Physician, Wife Create Gynecology Professorship at HopkinsTheodore Baramki, M.D., a specialist in women's reproductive health at The Johns Hopkins Medical Institutions and Greater Baltimore Medical Center, and his wife, Ingrid, have committed $1.5 million to The Johns Hopkins University School of Medicine to establish a professorship in the Department of Gynecology and Obstetrics.
The professorship is in reproductive endocrinology, which focuses on women's reproductive health and includes assisted reproductive technology such as in vitro fertilization.
The endowment of the professorship is a leadership gift to the Johns Hopkins Initiative, the $900 million campaign launched last fall for The Johns Hopkins University and The Johns Hopkins Hospital and Health System.
The campaign, scheduled to end in February 2000, has received commitments of more than $386 million, nearly 44 percent of the overall goal. Commitments for endowments and capital needs, the primary focus of the campaign, stand at nearly $271 million, almost 53 percent of the goal of $525 million in those areas.
A native of Palestine and a graduate of Cairo University School of Medicine, Theodore Baramki was training at Augusta Victoria Hospital in Jerusalem in 1958 when he met Richard W. TeLinde, M.D., chairman of the Hopkins Department of Gynecology. TeLinde urged the younger man to come to Hopkins for a residency in his department.
Baramki came to Hopkins in 1960 and, from 1964 to 1966, held a fellowship under the renowned in vitro fertilization pioneers Howard and Georgeanna Jones. He then accepted a full-time teaching appointment at Hopkins and has been on the faculty ever since.

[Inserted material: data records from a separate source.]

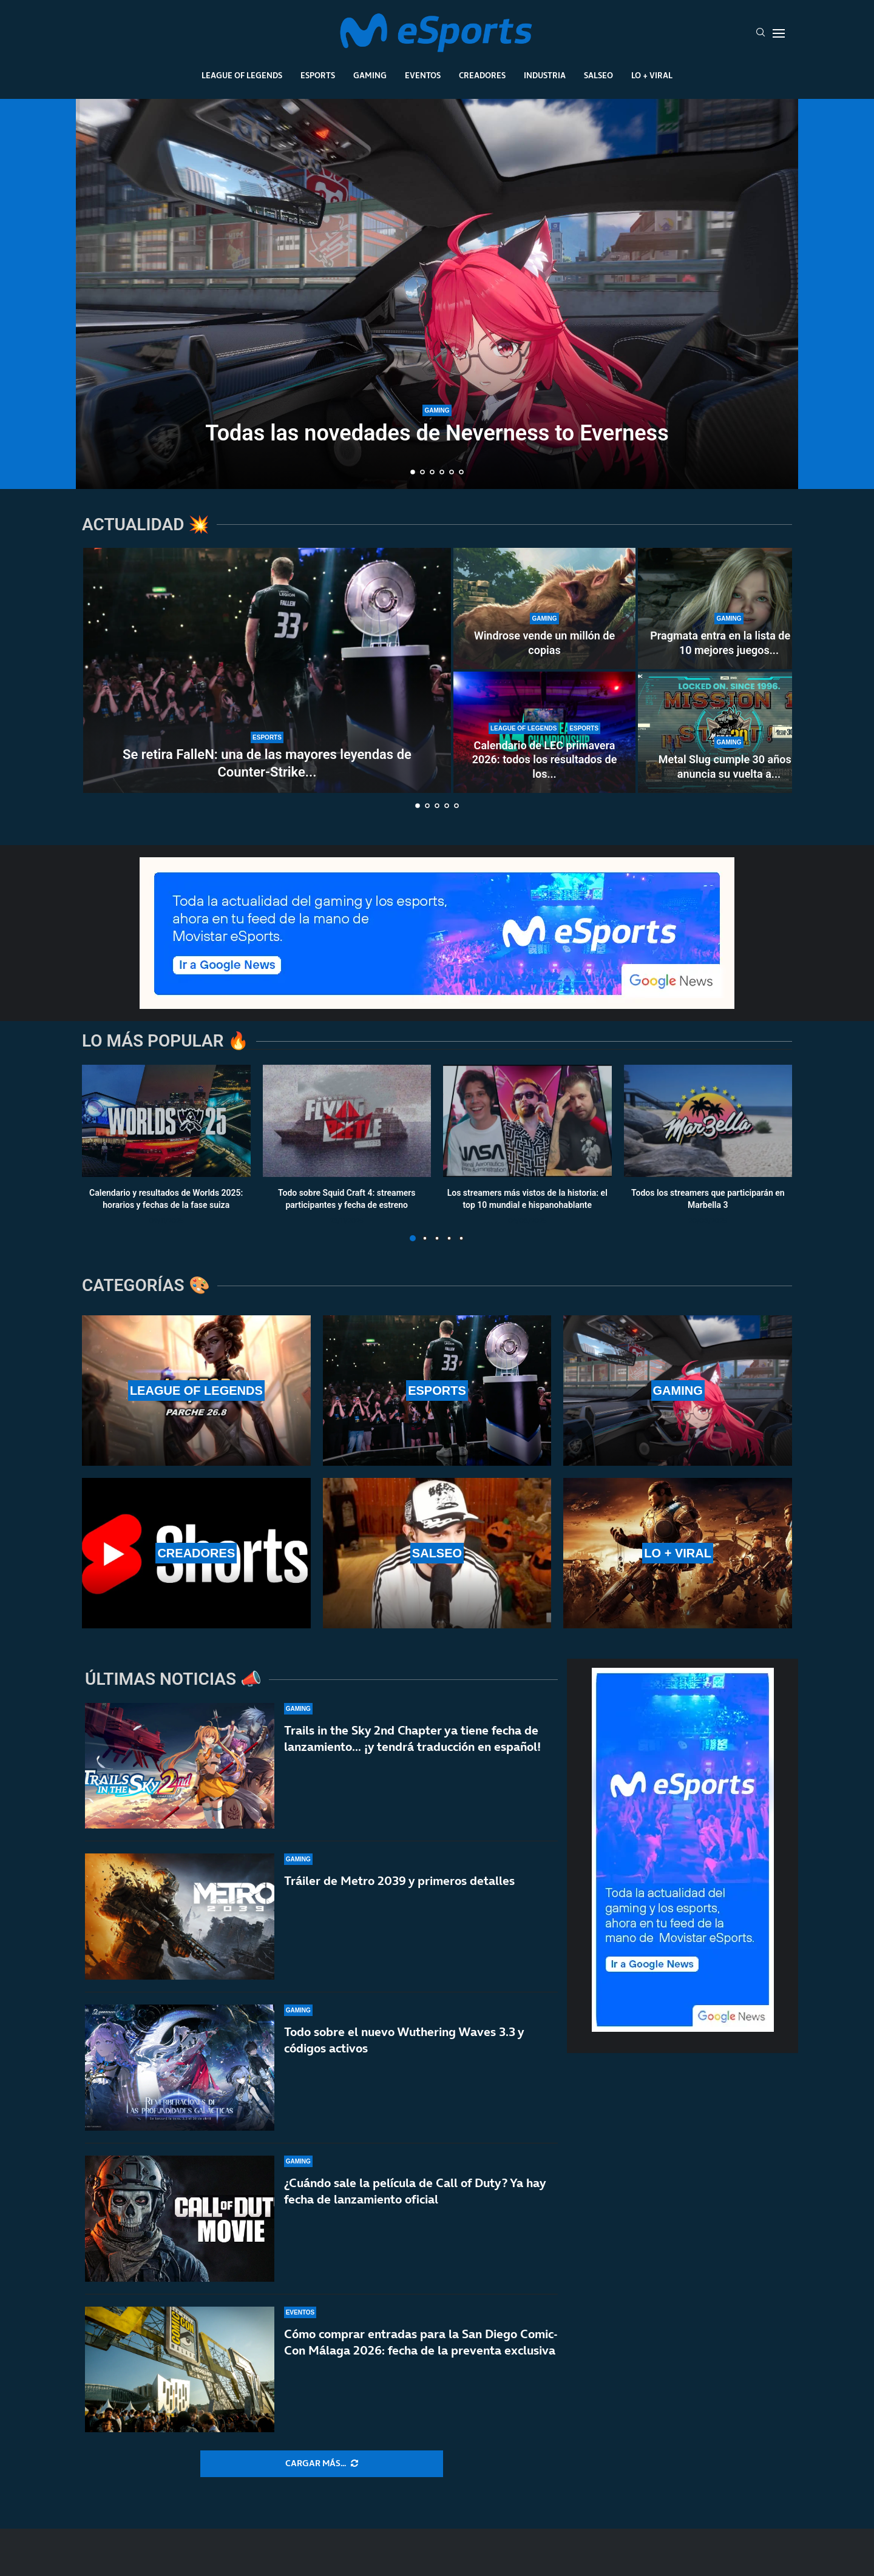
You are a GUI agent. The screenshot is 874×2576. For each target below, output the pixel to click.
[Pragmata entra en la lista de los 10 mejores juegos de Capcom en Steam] (729, 608)
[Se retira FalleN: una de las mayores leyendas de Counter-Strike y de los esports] (267, 670)
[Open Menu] (779, 33)
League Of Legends (242, 75)
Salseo (598, 75)
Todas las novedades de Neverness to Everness (436, 433)
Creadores (482, 75)
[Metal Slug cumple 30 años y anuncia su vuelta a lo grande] (729, 732)
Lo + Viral (651, 75)
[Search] (760, 33)
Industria (545, 75)
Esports (317, 75)
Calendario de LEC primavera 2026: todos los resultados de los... (544, 759)
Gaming (370, 75)
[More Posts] (321, 2463)
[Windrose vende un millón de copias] (544, 608)
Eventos (423, 75)
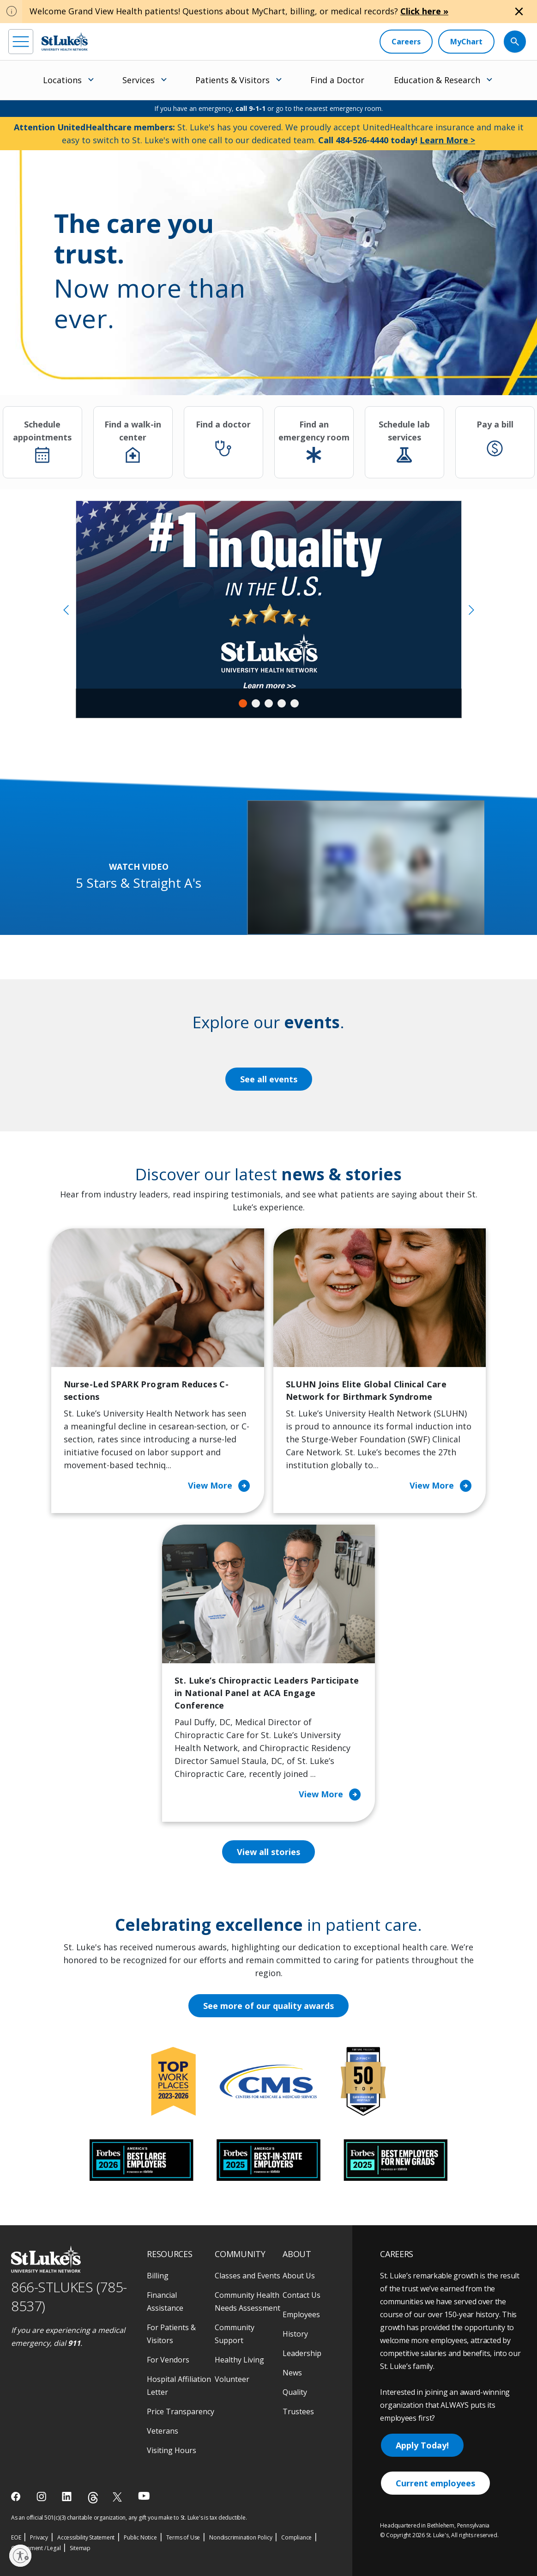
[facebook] (17, 2496)
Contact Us (301, 2295)
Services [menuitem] (138, 79)
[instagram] (42, 2496)
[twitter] (118, 2497)
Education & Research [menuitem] (437, 79)
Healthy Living (239, 2360)
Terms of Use (183, 2537)
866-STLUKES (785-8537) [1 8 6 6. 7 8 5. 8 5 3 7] (69, 2296)
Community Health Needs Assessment (247, 2301)
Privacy (39, 2537)
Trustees (298, 2411)
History (295, 2334)
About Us (299, 2276)
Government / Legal (35, 2548)
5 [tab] (294, 703)
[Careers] (406, 42)
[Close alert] (519, 11)
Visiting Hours (171, 2450)
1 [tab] (243, 703)
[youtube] (144, 2496)
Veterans (162, 2431)
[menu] (21, 41)
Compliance (296, 2537)
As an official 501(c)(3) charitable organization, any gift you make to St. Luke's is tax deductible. (129, 2517)
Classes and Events (247, 2276)
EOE (16, 2537)
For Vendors (168, 2360)
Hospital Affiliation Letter (179, 2385)
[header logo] (65, 41)
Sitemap (80, 2548)
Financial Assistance (165, 2301)
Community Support (234, 2333)
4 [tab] (282, 703)
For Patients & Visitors (171, 2333)
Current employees (435, 2483)
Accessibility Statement (86, 2537)
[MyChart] (466, 42)
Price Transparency (180, 2411)
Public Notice (140, 2537)
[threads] (93, 2497)
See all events (268, 1079)
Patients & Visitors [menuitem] (232, 79)
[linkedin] (67, 2496)
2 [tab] (256, 703)
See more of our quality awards (268, 2005)
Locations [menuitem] (62, 79)
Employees (301, 2314)
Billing (158, 2276)
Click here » (424, 11)
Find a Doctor (337, 79)
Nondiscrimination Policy (240, 2537)
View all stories (268, 1851)
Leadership (302, 2353)
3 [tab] (269, 703)
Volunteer (232, 2379)
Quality (295, 2392)
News (292, 2373)
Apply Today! (422, 2445)
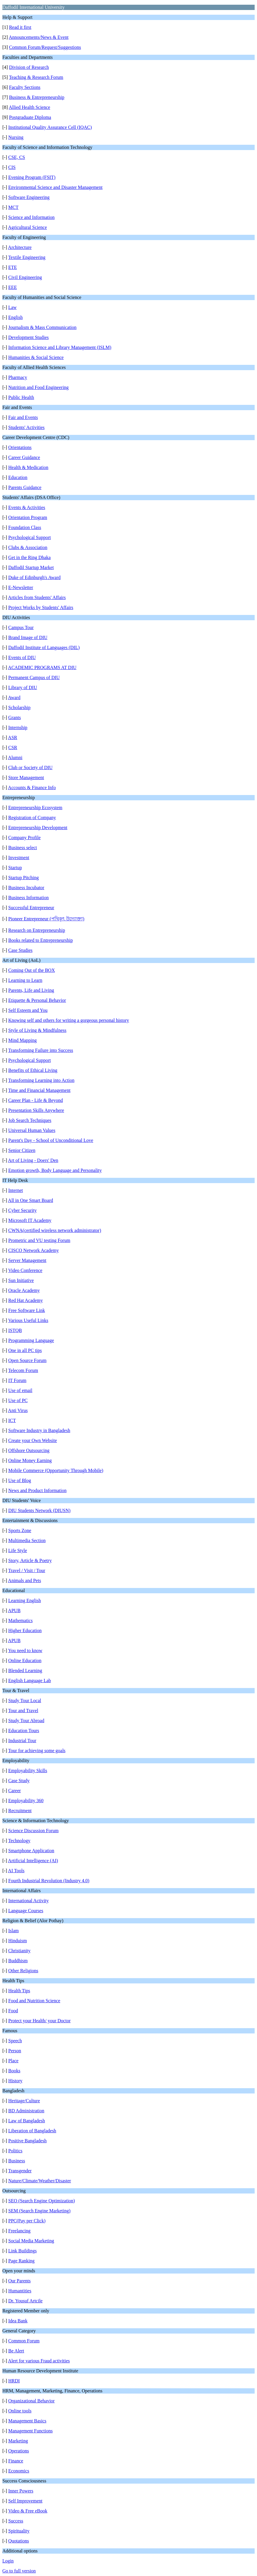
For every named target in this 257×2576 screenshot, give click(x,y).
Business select (22, 847)
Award (14, 697)
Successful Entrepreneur (31, 907)
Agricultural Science (27, 227)
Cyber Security (22, 1210)
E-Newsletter (20, 587)
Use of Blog (19, 1480)
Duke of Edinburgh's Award (34, 577)
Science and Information (31, 217)
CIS (12, 167)
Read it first (20, 27)
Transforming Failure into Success (40, 1050)
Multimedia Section (27, 1540)
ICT (12, 1420)
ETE (12, 267)
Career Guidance (24, 457)
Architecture (20, 247)
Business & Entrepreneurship (37, 97)
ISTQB (15, 1330)
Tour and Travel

In 1969, he was named co-director of Johns Hopkins Hospital's Prenatal Diagnostic Center, the first in the state. Baramki was named head of the division of reproductive endocrinology at GBMC in 1978.
In 1969, Baramki married Ingrid Ringe, a Fordham and University of Maryland graduate he had met when she was serving a residency in hospital pharmacy at Johns Hopkins. She began her career at GBMC and served for 12 years as director of pharmacy services at Sheppard Pratt Hospital.
"It gives Ingrid and me great satisfaction to be able to make this professorship possible," Baramki said. "It will strengthen the Department of Gynecology and Obstetrics, further its research, and benefit patients who come to Hopkins for help, especially infertile couples."
The first occupant of the Theodore and Ingrid Baramki Professorship is Howard A. Zacur, M.D., Ph.D., director of the department's division of reproductive endocrinology.